# Extracted information
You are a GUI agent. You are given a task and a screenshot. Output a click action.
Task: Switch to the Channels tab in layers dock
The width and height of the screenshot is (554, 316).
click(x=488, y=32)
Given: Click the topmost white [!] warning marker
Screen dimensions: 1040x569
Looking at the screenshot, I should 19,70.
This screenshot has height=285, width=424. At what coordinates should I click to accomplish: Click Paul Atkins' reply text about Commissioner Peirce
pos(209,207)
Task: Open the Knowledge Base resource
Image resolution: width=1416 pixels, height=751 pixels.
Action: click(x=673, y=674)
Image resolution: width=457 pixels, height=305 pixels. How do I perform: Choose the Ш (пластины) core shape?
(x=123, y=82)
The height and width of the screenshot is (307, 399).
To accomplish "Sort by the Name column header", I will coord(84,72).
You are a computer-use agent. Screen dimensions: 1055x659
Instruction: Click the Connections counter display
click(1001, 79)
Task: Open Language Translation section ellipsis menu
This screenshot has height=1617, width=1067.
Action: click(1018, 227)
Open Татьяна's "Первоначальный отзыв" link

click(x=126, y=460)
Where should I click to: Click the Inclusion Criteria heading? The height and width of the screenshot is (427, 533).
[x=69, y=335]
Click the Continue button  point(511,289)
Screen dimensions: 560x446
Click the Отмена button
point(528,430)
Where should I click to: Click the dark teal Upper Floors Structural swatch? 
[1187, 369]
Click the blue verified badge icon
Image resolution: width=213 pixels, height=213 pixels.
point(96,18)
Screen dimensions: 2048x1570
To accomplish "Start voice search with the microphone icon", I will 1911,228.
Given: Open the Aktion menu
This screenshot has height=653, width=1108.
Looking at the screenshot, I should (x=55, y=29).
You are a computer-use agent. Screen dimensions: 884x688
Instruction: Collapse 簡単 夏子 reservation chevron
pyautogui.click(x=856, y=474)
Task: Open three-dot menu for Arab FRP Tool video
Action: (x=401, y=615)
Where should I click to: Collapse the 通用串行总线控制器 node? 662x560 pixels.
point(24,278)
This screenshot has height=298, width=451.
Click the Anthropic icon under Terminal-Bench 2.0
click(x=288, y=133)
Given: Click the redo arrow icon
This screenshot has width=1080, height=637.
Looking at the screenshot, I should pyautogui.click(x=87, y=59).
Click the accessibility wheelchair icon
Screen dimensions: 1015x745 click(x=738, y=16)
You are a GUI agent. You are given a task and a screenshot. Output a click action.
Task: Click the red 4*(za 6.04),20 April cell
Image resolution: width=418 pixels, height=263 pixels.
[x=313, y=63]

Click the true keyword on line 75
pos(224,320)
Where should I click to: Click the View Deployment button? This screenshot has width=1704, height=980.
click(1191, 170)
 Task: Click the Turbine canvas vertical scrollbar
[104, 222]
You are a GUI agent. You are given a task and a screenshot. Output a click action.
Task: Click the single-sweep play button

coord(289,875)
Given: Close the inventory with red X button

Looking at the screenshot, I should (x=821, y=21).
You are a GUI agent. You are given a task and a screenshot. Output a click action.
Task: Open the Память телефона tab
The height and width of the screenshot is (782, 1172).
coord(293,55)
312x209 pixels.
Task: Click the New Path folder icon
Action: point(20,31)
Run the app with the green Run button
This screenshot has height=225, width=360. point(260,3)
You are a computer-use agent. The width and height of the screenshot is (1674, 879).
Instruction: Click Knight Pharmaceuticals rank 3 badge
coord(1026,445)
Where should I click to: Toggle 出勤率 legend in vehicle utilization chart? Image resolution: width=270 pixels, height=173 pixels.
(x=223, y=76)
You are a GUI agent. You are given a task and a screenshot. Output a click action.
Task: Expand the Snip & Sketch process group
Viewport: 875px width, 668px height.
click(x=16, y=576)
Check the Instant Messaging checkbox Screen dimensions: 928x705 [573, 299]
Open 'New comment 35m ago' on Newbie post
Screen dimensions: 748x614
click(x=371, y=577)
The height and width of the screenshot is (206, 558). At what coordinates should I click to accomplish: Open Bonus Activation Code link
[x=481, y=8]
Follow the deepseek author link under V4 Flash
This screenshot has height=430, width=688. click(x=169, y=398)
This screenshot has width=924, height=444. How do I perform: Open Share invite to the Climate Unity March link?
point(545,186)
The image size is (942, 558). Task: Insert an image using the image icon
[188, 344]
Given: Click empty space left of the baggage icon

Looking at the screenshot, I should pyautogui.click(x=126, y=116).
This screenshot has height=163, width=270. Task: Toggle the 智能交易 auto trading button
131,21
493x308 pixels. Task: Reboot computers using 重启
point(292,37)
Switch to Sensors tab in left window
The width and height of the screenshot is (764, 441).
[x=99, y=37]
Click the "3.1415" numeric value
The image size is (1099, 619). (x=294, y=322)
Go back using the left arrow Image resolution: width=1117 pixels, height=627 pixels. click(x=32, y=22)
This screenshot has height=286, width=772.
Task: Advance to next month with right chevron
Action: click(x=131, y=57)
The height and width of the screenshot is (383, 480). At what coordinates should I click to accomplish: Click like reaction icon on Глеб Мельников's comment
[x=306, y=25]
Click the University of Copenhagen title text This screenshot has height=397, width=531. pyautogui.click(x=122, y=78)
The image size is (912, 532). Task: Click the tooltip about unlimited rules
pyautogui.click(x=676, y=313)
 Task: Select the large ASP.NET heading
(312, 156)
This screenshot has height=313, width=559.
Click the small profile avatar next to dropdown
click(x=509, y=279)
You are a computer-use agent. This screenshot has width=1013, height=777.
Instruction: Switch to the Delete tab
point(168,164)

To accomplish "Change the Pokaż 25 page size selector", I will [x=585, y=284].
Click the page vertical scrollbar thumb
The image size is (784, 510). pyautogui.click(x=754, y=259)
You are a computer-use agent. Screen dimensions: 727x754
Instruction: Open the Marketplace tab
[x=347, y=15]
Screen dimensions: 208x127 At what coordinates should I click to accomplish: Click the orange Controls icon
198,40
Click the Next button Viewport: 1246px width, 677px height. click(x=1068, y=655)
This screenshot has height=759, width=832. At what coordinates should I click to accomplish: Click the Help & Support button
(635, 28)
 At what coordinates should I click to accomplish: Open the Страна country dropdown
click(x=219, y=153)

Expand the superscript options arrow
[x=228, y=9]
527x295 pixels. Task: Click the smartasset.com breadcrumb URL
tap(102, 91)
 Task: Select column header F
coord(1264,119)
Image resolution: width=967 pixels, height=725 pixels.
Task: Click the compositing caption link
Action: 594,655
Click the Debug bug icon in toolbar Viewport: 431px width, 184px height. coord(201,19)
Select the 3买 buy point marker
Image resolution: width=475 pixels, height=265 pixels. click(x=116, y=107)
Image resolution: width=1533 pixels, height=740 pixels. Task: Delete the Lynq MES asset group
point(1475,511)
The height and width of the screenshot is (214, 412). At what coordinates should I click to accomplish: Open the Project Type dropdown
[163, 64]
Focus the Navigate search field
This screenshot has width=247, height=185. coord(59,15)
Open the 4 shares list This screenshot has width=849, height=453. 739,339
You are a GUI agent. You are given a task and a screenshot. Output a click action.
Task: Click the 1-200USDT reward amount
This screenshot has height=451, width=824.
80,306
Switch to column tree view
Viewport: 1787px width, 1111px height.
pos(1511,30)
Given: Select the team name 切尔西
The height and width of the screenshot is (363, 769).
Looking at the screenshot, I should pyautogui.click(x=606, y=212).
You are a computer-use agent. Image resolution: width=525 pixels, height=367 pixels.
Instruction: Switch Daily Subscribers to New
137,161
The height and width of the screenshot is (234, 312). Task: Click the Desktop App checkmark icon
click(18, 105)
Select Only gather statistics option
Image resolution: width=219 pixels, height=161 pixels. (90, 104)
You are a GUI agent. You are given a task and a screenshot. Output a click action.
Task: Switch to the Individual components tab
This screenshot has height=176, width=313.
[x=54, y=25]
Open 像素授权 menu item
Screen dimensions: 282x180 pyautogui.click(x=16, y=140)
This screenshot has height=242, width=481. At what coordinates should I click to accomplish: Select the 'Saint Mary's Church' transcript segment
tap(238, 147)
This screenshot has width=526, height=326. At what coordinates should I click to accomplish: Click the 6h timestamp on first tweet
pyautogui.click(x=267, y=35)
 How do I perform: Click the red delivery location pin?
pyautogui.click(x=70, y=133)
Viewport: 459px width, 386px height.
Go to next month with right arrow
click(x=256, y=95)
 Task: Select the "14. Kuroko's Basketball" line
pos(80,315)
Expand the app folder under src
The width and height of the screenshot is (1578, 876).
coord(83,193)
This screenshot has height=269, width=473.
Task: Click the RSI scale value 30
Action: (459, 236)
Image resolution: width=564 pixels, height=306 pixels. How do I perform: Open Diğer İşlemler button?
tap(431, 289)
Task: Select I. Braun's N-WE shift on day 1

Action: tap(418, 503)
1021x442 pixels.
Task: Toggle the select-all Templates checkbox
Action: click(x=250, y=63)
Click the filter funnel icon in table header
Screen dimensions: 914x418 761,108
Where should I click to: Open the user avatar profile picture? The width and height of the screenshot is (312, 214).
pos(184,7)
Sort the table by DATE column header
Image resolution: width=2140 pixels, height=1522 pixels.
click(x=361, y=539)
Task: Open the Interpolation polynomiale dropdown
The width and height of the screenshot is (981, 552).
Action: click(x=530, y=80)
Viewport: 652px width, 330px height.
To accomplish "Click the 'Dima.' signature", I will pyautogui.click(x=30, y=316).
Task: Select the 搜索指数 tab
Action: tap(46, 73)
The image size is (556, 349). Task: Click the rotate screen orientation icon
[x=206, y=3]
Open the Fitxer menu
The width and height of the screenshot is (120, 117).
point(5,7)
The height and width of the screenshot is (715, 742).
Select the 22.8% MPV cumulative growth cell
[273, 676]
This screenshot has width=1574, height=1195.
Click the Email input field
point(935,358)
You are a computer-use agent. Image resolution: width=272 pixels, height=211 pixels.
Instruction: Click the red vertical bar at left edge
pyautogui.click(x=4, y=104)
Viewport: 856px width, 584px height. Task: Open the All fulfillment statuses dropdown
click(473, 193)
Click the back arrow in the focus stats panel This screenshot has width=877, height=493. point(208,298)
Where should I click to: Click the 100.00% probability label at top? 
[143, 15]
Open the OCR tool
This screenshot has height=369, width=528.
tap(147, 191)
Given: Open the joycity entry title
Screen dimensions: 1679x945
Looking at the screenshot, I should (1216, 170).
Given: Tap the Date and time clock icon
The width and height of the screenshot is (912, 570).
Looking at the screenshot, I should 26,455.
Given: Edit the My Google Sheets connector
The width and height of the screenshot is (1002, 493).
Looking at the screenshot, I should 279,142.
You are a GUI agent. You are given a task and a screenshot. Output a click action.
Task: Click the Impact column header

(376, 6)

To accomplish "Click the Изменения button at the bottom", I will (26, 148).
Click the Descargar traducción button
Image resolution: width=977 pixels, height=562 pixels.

# Aim
Please retype the material starting at the line that contains "This screenshot has height=298, width=451." and ending at the line that contains "pos(224,320)", with both of those lines included.

# Task output
This screenshot has height=298, width=451.
Click the Anthropic icon under Terminal-Bench 2.0
click(x=288, y=133)
Given: Click the redo arrow icon
This screenshot has width=1080, height=637.
Looking at the screenshot, I should pyautogui.click(x=87, y=59).
Click the accessibility wheelchair icon
Screen dimensions: 1015x745 click(x=738, y=16)
You are a GUI agent. You are given a task and a screenshot. Output a click action.
Task: Click the red 4*(za 6.04),20 April cell
Image resolution: width=418 pixels, height=263 pixels.
[x=313, y=63]

Click the true keyword on line 75
pos(224,320)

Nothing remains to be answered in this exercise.